According to recently published research, scientists have created a method for creating in the lab a family of nerve cells linked in Parkinson’s disease using human stem cells.
These cells, which are located in the locus coeruleus (LC) area of the brain, generate norepinephrine, or NE, which is a signaling molecule. It is unknown precisely why these cells are known to deteriorate early in Parkinson’s disease and other neurological disorders.
The discovery of a protein crucial to the growth of the cells allowed the scientists to manufacture them in the laboratory. The team now hopes to use the stem cell model to more precisely examine neurodegenerative disease causes and to test new treatment possibilities.
Importantly, according to Yunlong Tao, PhD, the study’s first author, “we have some new understanding about locus coeruleus development.”
“That’s the major finding in this paper, and based on that finding, we are able to generate locus coeruleus norepinephrine neurons,” Tao said in a press release from the University of Wisconsin (UW)-Madison, where the study was conducted. Tao, an investigator at Nanjing University, in China, was working as a UW-Madison researcher at the time of the study.
The locus coeruleus, a small group of neurons located deep within the brain, is essential to brain activity. The primary norepinephrine producers in those cells are responsible for mediating the so-called fight-or-flight reactions that arise in stressful conditions. Norepinephrine is a signaling molecule.
Through a complex branching system, nerve cells originating in the locus coeruleus spread throughout the brain and spinal cord, releasing norepinephrine to control heart rate, blood pressure, arousal, memory, and attention.
“The norepinephrine neurons in the locus coeruleus are essential for our life,” said Su-Chun Zhang, MD, PhD, a neuroscience and neurology professor at UW-Madison and the study’s senior author.
“We call it the life center,” Zhang said, adding that “without these nerve cells, we would probably be extinct from Earth.”
Therefore, if this area of the brain malfunctions, it may have detrimental effects on overall brain health. Locus coeruleus-norepinephrine (LC-NE) cells have in fact been linked to a number of neurodegenerative illnesses, such as Alzheimer’s and Parkinson’s.
The locus coeruleus is one of the first areas of the brain to begin to degenerate in Parkinson’s disease. Numerous nonmotor symptoms of the disease have been linked to this.
“People have noticed this for a long time, but they don’t know what the function of the locus coeruleus is in this process,” Tao said, adding that’s also “partly because we don’t have a good model to mimic the human LC-NE neurons.”
Almost all adult cells in the body originate from stem cells, which under the correct circumstances can differentiate into almost any other type of cell. This can be used by scientists to create human-derived nerve cells in the laboratory. Researchers can get stem cells to differentiate into nearly any type of cell by treating them with particular substances.
With LC-NE neurons, this has previously proven challenging, and multiple attempts have failed.
In their latest investigation, the group discovered that controlling the proliferation of these cells requires a growth factor protein known as ACTIVIN-A. It is necessary for the gene activity that turns precursor cells into LC-NE neurons.
Thus, the scientists were able to create LC-NE neurons from stem cells by adding ACTIVIN-A during the process. The cells that were generated exhibited the anticipated anatomical and functional traits of LC-NE neurons, such as the release of NE and other activities associated with their function in respiration and heart rate.
In the end, the scientists think they may use the LC-NE cells to learn more about how and why these cells appear to go so quickly in conditions like Parkinson’s.
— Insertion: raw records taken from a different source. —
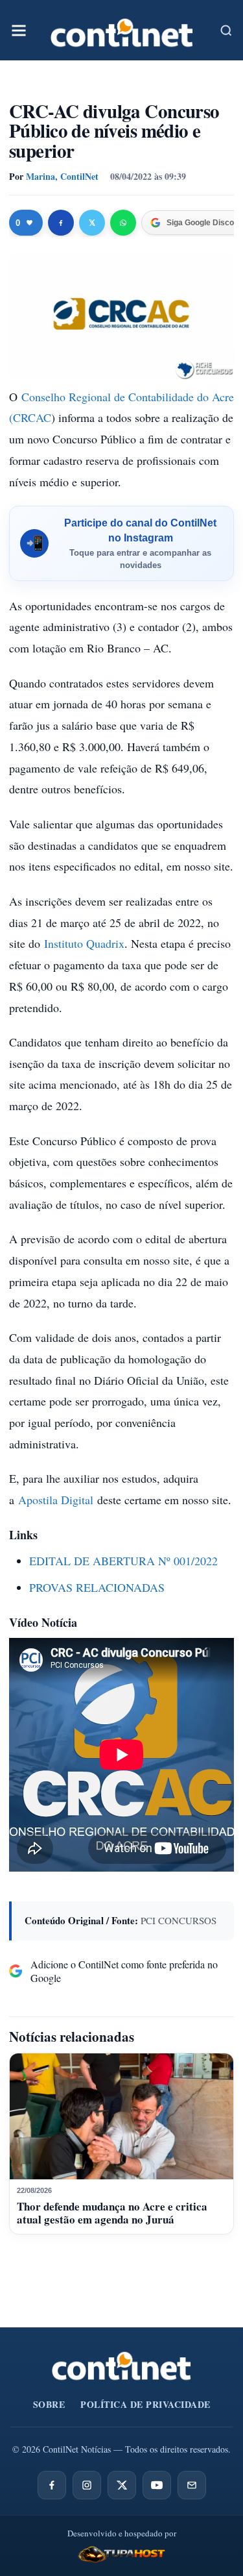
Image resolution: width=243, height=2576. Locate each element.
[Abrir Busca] (226, 30)
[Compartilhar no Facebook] (61, 223)
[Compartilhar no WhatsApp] (123, 223)
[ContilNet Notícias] (122, 30)
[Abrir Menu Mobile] (19, 30)
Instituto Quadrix (84, 943)
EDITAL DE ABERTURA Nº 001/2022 (123, 1560)
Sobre (49, 2404)
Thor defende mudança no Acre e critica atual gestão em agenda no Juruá (112, 2212)
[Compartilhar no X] (92, 223)
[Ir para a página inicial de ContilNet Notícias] (121, 2365)
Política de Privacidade (145, 2404)
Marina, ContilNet (62, 176)
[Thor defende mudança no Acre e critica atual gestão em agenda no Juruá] (121, 2116)
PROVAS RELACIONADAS (97, 1587)
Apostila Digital (55, 1499)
“If this is somewhat causative, then we could potentially do something to prevent or delay the neurodegeneration process,” Zhang said.
Neurons produced from stem cells will bear the cellular and genetic traits of the donor individual. To better understand how these cells function and react to potential treatments, researchers might therefore create LC-NE neurons from Parkinson’s patients.
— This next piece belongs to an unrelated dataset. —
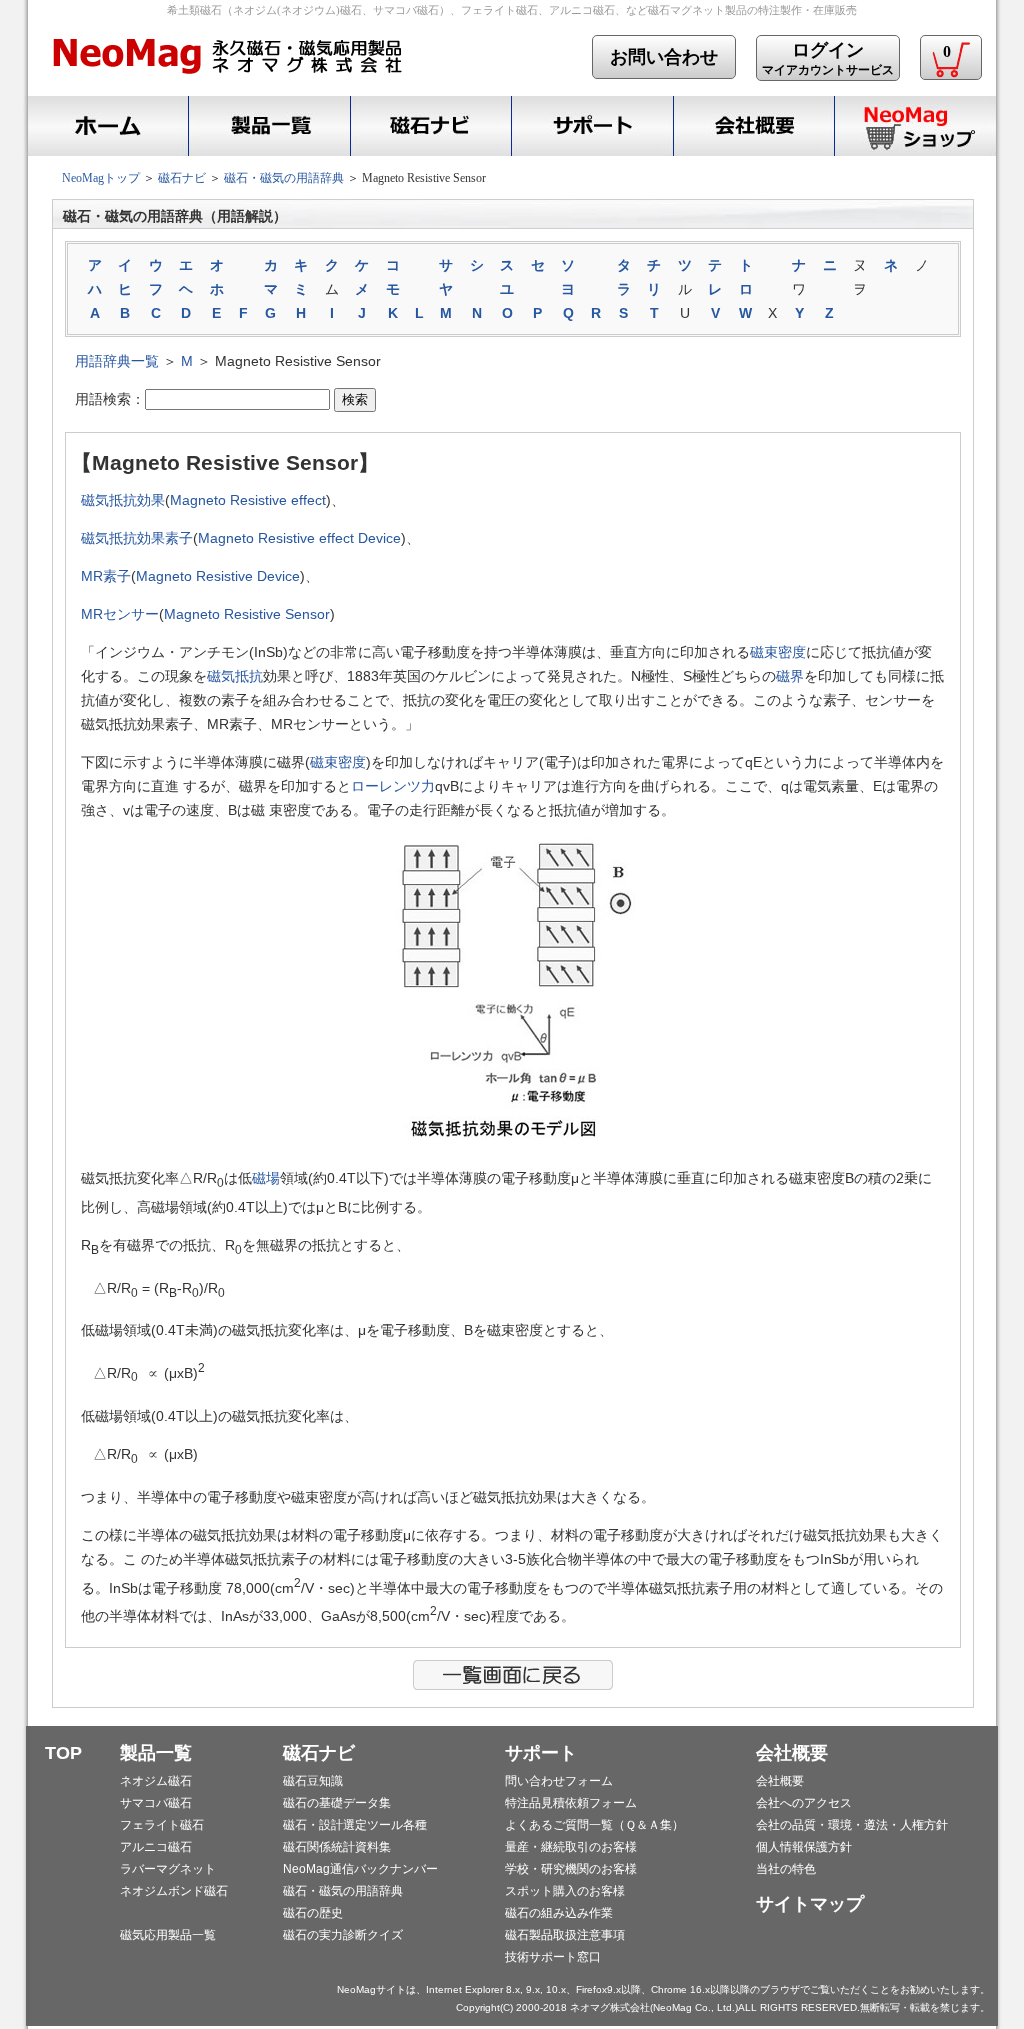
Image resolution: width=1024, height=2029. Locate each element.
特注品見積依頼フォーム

“The availability of functional human LC-NE neurons enables investigation of their roles in psychiatric and neurodegenerative diseases and provides a tool for therapeutics development,” the researchers wrote.
In addition, the group created a line of cells equipped with a fluorescent sensor to measure norepinephrine levels. According to the researchers, this technology “may be useful to find novel drugs that regulate NE [norepinephrine] release and/or uptake.”
The researchers intend to investigate in greater detail how ACTIVIN-A controls the formation of LC-NE cells as a future step. Furthermore, the group intends to model human disease and evaluate medicines using the stem cell model.
“The application of these cells is quite broad in its significance,” Zhang noted.